● **Work instructions**: Of the lines listed below, return exactly those that run from the line containing "Switch to list view" through the line containing "You are a computer-use agent. Screen", both included.

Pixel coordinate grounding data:
○ ○ ○
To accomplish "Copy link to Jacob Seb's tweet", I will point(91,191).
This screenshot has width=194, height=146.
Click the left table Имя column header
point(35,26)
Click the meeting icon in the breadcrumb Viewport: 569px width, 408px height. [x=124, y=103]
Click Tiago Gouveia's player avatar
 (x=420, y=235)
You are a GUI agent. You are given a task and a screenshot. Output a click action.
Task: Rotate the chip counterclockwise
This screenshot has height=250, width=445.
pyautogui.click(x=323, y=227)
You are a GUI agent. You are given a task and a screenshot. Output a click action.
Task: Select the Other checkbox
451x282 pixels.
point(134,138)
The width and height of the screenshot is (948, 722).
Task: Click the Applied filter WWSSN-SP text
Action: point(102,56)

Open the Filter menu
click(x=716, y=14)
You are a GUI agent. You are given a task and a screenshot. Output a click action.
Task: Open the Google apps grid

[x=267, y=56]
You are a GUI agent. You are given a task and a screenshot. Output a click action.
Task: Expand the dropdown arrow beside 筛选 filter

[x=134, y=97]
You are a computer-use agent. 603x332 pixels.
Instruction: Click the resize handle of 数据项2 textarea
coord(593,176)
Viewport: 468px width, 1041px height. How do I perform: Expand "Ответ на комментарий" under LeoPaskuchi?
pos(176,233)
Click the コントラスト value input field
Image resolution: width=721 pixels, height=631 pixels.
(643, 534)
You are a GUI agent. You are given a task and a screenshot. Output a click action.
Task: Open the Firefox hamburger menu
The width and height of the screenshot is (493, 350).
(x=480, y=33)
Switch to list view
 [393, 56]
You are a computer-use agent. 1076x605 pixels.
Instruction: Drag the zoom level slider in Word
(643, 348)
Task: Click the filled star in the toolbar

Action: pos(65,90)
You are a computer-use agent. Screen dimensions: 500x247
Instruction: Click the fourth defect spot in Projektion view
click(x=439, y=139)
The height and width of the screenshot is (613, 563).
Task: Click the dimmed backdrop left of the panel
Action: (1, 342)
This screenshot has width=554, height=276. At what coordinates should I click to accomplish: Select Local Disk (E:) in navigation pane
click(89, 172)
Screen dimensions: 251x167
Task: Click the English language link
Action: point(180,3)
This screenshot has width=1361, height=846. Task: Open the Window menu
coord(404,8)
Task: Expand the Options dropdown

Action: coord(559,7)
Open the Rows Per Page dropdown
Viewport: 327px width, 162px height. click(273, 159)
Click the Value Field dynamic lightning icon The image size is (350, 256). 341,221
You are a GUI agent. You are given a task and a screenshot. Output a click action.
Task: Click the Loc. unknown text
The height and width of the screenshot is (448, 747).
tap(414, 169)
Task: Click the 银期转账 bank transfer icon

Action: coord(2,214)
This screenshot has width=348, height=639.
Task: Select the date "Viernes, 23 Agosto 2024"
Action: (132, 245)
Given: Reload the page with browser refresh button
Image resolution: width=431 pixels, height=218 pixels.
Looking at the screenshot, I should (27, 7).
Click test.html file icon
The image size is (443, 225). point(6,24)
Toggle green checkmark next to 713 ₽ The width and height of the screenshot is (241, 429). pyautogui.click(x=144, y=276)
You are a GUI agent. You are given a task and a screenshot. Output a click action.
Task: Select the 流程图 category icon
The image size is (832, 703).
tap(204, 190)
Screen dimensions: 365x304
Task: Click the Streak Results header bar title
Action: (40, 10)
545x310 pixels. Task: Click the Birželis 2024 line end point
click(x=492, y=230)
○ ○ ○
● **Task output**:
Switch to list view
 [393, 56]
You are a computer-use agent. 1076x605 pixels.
Instruction: Drag the zoom level slider in Word
(643, 348)
Task: Click the filled star in the toolbar

Action: pos(65,90)
You are a computer-use agent. Screen dimensions: 500x247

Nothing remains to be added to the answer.